Environmental factors play an important role
Karevold has followed more than 900 families from when the children were 18 months old through to adolescence (data from the NIPH’s TOPP-study). The findings are based on maternal and child report of the child's symptoms of anxiety and depression, plus reports from the mother about risk and protective factors in the family environment.
A main finding highlights the importance of environmental factors for families with children less than 5 years of age.
Maternal distress symptoms, family stress and lack of social support in their children's growing-up environment in pre-school age leads to an increase in anxiety and depression symptoms when these children reach 12-13 years old.
In addition, the results show that girls are more likely to develop emotional problems at 12-13 years of age than boys.
"Research indicates that girls tend to churn over problems and events more than boys. In addition, early puberty in girls is thought to make them extra vulnerable to developing depressive symptoms," says Evalill Karevold.
Timid children have a greater risk for anxiety and depression
Another discovery shows that shy children generally have a higher risk of developing anxiety and depression than children who are not shy. If timid boys are also very inactive, the risk of developing emotional difficulties is almost three times as high compared with shy boys with a high level of activity. This does not seem to be the case for girls.
The results indicate that there can be two central developmental paths to emotional problems in early adolescence. One path goes through the child's temperament, especially temperamental emotionality (tendency to react quickly and intensely). A different course goes through the environmental factors that are present when the children are at pre-school age.

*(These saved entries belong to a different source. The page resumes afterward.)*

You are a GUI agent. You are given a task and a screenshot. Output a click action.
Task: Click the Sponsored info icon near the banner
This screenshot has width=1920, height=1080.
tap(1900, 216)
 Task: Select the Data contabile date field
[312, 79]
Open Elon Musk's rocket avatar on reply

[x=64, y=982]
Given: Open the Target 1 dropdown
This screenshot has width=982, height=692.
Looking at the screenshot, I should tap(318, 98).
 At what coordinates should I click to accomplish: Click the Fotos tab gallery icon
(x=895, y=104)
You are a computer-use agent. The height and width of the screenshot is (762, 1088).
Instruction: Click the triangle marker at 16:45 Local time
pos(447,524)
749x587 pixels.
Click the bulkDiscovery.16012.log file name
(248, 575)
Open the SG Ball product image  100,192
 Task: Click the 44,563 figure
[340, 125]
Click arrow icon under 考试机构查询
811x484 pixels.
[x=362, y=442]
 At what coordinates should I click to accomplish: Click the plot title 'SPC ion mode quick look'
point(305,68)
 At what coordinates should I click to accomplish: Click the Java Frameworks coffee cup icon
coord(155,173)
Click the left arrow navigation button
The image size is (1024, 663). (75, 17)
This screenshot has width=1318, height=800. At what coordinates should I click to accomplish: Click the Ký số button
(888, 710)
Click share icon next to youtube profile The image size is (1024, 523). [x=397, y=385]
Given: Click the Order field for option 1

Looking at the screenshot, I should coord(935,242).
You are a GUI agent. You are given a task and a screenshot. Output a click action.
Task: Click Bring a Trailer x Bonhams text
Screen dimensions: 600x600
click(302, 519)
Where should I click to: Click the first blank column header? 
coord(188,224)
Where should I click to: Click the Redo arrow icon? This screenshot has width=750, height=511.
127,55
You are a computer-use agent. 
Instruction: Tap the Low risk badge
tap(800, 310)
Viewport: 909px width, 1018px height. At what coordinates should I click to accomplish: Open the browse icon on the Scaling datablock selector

"It is important to be aware of families who are struggling with multiple burdens, and who have little support or network around them when the children are young. Having pre-school aged children is believed to be a particularly vulnerable period to be exposed to maternal symptoms, so it is especially important to identify and help mothers who are struggling with anxiety and depression as early as possible. Health clinics can play a central role in spotting families who are struggling, and a lot more emphasis should be made to build up mental health expertise here," says Karevold.